Problem requirements
Reading the listing that follows, count the lines where "Name" appears, and answer with only that count.
▬▬▬
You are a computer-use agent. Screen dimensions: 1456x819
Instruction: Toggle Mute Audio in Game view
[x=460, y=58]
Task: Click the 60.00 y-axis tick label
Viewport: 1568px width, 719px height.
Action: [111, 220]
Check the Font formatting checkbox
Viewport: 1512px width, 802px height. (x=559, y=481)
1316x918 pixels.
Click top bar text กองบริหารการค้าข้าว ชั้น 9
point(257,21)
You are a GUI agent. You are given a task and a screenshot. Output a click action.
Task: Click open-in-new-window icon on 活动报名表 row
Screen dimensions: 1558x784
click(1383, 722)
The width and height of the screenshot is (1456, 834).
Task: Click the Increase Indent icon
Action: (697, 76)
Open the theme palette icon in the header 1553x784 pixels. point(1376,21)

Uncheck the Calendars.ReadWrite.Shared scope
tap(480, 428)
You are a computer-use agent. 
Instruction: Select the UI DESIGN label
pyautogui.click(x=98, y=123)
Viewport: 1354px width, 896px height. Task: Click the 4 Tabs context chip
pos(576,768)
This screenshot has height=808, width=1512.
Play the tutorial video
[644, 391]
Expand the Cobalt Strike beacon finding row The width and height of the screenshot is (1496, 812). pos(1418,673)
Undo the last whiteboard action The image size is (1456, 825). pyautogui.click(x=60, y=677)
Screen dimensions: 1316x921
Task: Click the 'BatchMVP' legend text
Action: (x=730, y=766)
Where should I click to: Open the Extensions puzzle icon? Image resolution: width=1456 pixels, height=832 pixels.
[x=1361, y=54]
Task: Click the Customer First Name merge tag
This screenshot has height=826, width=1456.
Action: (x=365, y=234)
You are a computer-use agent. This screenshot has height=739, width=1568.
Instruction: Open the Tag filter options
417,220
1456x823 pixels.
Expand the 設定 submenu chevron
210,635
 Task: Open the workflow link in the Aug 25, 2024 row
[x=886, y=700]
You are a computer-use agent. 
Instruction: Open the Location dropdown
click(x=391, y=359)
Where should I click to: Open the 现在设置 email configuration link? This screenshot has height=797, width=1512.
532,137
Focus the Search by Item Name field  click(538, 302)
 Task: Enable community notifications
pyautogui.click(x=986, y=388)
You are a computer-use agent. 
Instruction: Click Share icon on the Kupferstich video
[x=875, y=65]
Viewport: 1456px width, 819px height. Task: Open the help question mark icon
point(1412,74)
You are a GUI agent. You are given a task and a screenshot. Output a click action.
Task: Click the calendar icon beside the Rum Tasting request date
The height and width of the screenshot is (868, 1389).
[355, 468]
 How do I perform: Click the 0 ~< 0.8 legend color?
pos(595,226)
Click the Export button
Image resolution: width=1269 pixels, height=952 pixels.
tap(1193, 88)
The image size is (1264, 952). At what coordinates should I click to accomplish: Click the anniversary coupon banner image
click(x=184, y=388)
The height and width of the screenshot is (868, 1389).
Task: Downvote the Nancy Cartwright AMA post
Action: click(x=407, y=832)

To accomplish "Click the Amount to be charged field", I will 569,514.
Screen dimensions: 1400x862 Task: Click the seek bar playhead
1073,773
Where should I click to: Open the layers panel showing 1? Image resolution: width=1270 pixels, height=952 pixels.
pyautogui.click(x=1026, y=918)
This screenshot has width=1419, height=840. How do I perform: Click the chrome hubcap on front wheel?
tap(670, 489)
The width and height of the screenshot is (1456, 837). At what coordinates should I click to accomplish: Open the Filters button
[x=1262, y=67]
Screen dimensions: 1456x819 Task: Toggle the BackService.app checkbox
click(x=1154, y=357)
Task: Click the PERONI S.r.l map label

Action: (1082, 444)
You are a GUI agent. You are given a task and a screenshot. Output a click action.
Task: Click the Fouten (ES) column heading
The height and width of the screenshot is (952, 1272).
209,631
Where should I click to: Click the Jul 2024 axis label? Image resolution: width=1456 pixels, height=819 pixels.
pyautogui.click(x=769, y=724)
▬▬▬
Result of the task
2